Element jumped out to an 8-2 halftime lead, turning it over just six times in that span. The second half was even better from Washington, committing just four turnovers, three of which came on one point at 13-4. Nora Landi and Sarah Edwards pushed the very efficient offense for Washington, with Kate Dusenbury often their downfield target.
The trio combined with a combined ten points to lead Washington to the win. Alyssa Perez was the only USC player to score more than a point with her one goal and one assist.
Pool C’s 1v3 game matched a pair of teams with as-yet perfect records at the 2016 College Championships: 2-0 Michigan Flywheel (wins over USC and Ohio State) and Stanford Superfly (wins over Washington and USC). While perhaps mildly compelling at first, the game quickly turned into a blowout win for Superfly.
The Stanford women started out strong with high-pressure man defense forcing enough turns to open up a 3-break lead. Once Superfly got the turn, they attacked with their high-powered deep game led by hucks from Anne Rempel and Courtney Gegg. Gegg, who many know from her prowess as a dominant deep threat, has significantly expanded her throwing game and has become a pick-your-poison matchup for any opponent. She gave Shayla Harris and Caitlin Go a steady feed of hucks that the receivers converted into breaks. Stanford hit half up four breaks at 8-5.

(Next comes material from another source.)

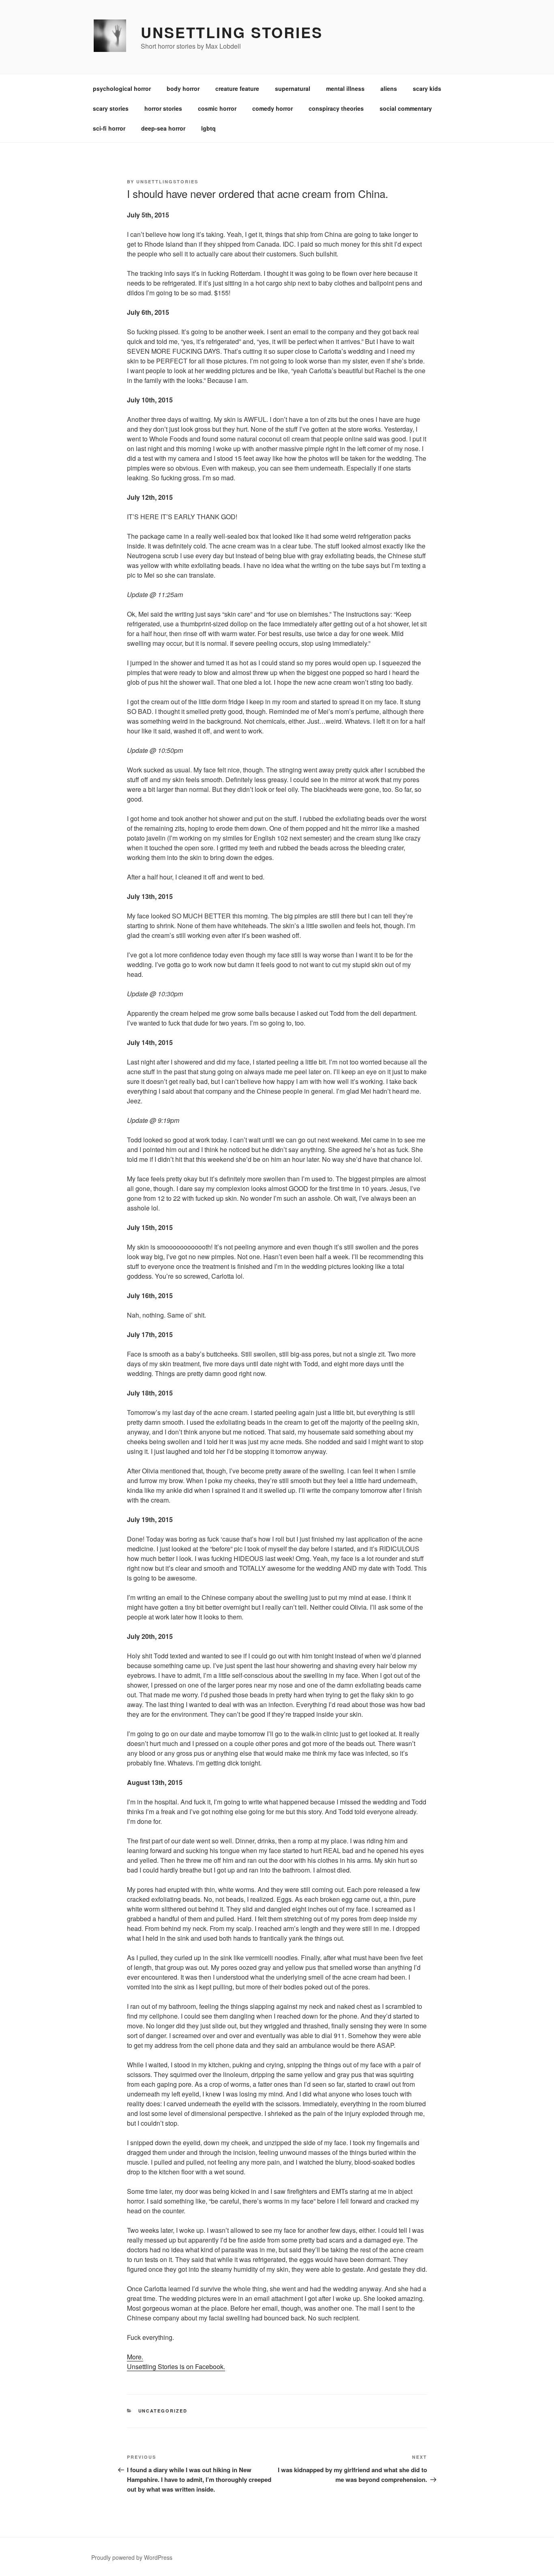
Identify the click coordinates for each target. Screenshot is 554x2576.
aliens (388, 88)
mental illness (345, 88)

Stanford tried a change of pace with a diamond zone that Flywheel made quick work of, led by strong throws from Grace Denney, Leslie Hamar, and Hannah Henkin. However, when Superfly switched to a four-man cup they were able to generate numerous short-field turnovers that they cashed in for more breaks. Strong play in the cup from Veronica Cruz and Freya Chay helped power the defensive set. Stanford ended the game on a run of breaks, 15-6.
All in all, like many opponents before them, Flywheel had no answer for Superfly’s suffocating defense and aggressive deep game. The aforementioned Gegg and Go turned in two more standout performances for the Stanford offense — each catching unders to feed the other deep — while Rempel, Hallie Dunham, and Monisha White kept were steady hands on offense.
Whitman 15-9 Ottawa
Despite a late run from Ottawa, the Whitman Sweets took care of business in their first Saturday game.
Whitman went up 7-2 early with classic Nina Finley bombs and a patient zone that forced Ottawa to swing laterally until they turned it. Finley is peaking this weekend – her throws drop perfectly in front of her receivers, her backfield cuts are unguardable, and she shuts down handlers.
The Sweets stomped through the game, building a healthy 10-3 lead. But they couldn’t end the game: instead Ottawa fought back into the game with a pair of goals from junior Caitlin Fowler. Whitman coasted through the second half, scoring the goals they needed but letting Ottawa take more options than they had in the first half. Ottawa grabbed two breaks before Whitman could close the game 15-9.